Having been so impressed by Qlik Sense (and having the IT team’s support), I set off to learn enough about the platform to make a case for it internally. I didn’t just want to approach it through a supply chain or operational lens, but also a sales and marketing lens. If I could make a cross-functional, cross-organisational argument, I was confident I could get leadership buy-in.

What I didn’t know at the time: just as I was investigating Qlik Sense, our head office in France was also considering rolling out Qlik Sense to all markets. It was quite a coincidence that we started down the same path at the same time, but comforting to know we were on the same page. 

The Transformation Began with the Sales Team

Once we had the professional Qlik Sense licences, we needed the proper training to build a strong, knowledgeable foundation. From what I had experienced with the platform, it was practically futureproof if we could get the fundamentals right. To make that happen, we worked with Phil Langdale at Inside Info Pty Ltd, a great local Qlik partner. 

Phil took the IT manager and me through some formal training, first walking us through the infrastructure setup and then how to create applications. I’m a very hands-on learner who likes to learn by making mistakes, so that two-day workshop was perfect. After that, we built our first few applications. 

As I said earlier, I wanted to build a broad organisational business case for Qlik Sense, so for those initial applications, I set aside my operational needs and focused purely on sales. The sales team does a lot of reporting, and Qlik could take away some of their frustrations and inaccuracies that could crop up in those reports. Building that application would be an excellent opportunity for me to learn, and it would also give the sales team something they would use every day, making a big impact from day one. 

Once we developed those applications, the sales team wanted to learn more about Qlik, so we held “Qlik and Coffee” sessions every Tuesday morning. These were opportunities for the team to sit down with us and work through their questions using the applications we had built. For example, someone might ask, “How do I look at this customer’s sales of X product versus Y product from last year?” We walked them through their questions to get to the underlying answers.

Their reactions during these sessions confirmed we had done the right thing. Their faces lit up when they realised how easy it was to find this information. People had been taking an arduous route for so long, and now they could get what they needed within just a few clicks. Everyone had that “aha” moment when they saw how the platform would transform their day-to-day work. 

Sprinting to the Next Success

I then turned to my wheelhouse, looking at parts of the business where I knew there were opportunities to save money and find other improvements. Again, I knew where we were spending money, but I couldn’t say what drove those costs without building excessive reports. So for my own applications, I started to ask questions about areas like freight—how are we spending our money with freight, and how much do deliveries cost? At the consignment level, which customers do we spend money on, and who aren’t we spending money on? Who’s the most profitable? When it comes to warranties, which products cause the most warranty challenges? The questions went on and on.

To go into one example, on storage, we found we had an enormous amount of stock held for one particular customer. We knew before that we had a problem, but without Qlik we didn’t have visibility into the extent of the problem and what it cost us. Having that visibility allowed us to get straight to the point, ask why we were spending that money, and determine the underlying issues to improve the situation. 

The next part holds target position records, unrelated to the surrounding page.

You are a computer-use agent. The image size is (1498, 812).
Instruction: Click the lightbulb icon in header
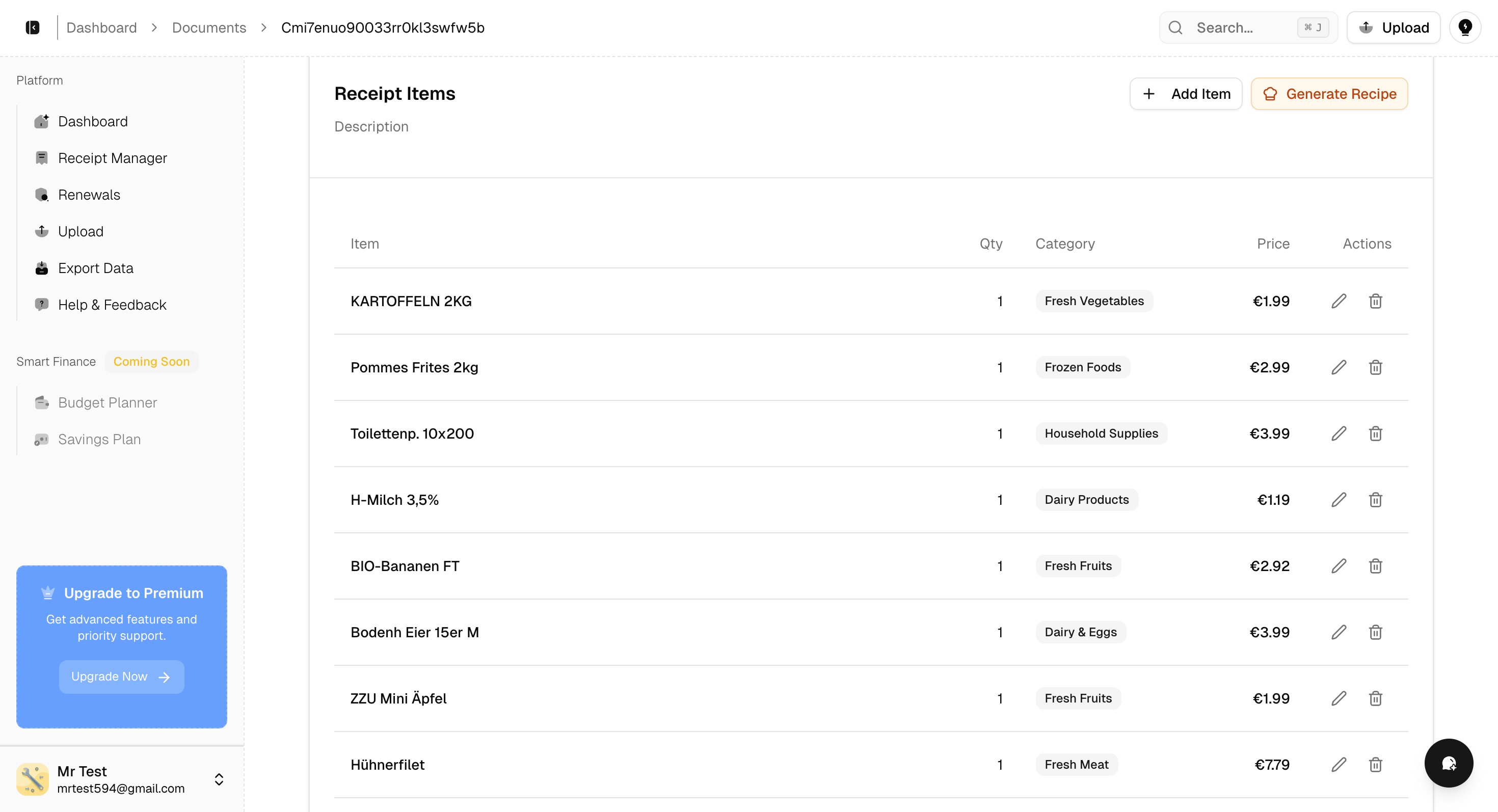tap(1465, 28)

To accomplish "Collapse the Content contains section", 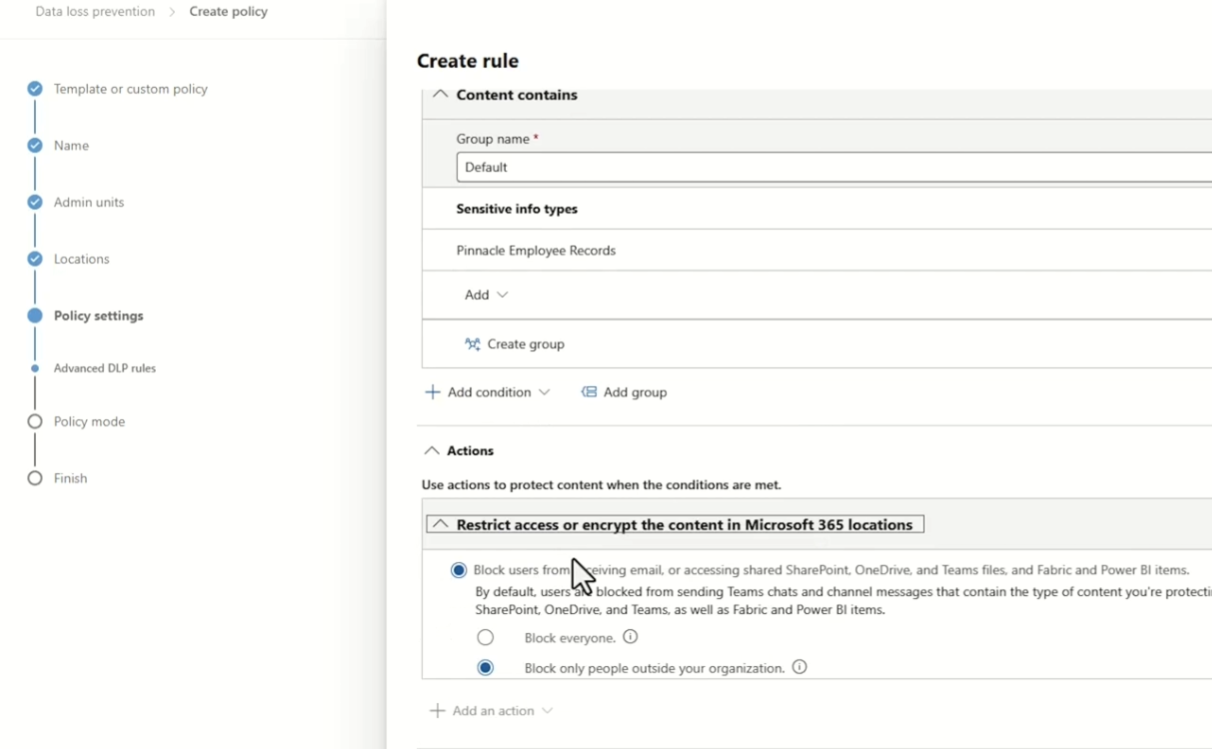I will pos(440,95).
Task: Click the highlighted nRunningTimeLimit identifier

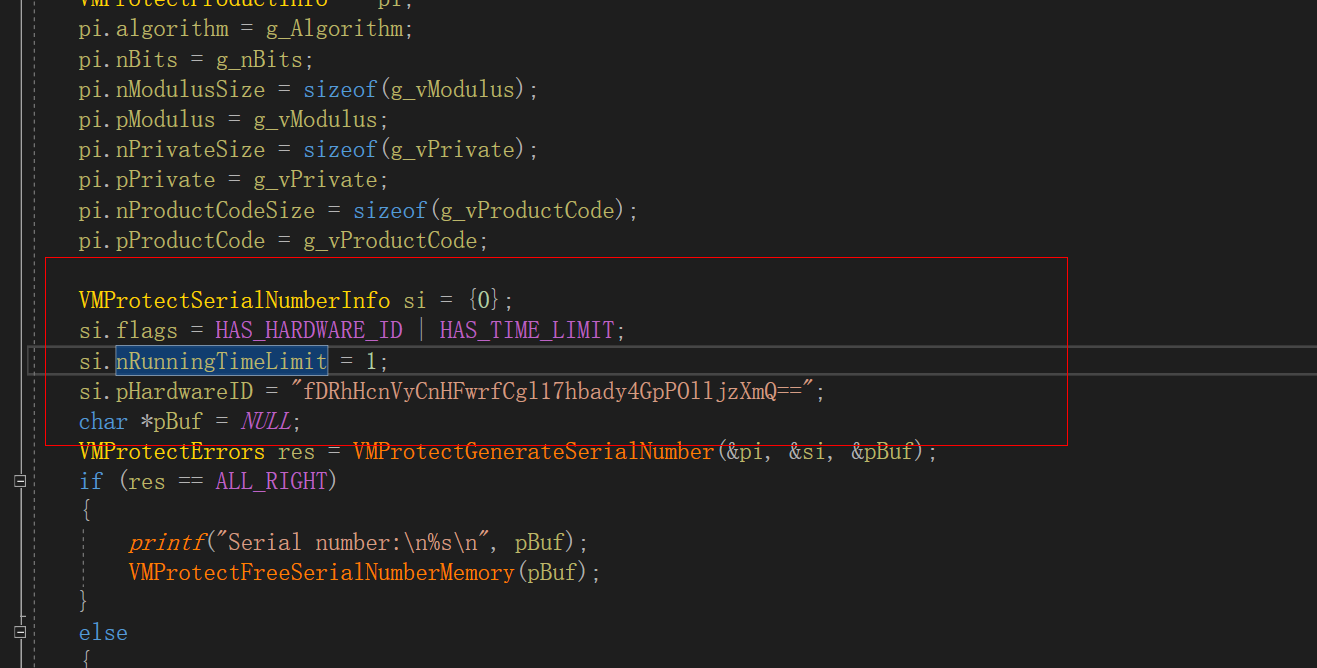Action: pyautogui.click(x=221, y=361)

It isn’t easy to put a dollar figure on the cost savings or opportunities we have found through Qlik, but it’s significant. Qlik has paid for itself many times over. There have been a few instances where just a single decision based on Qlik analytics made our investment worthwhile.

For all that we’ve achieved with Qlik, there are still loads of opportunities to find the story in our data. The more we see, the more I want to keep sprinting ahead, and I am enthusiastic about what’s to come.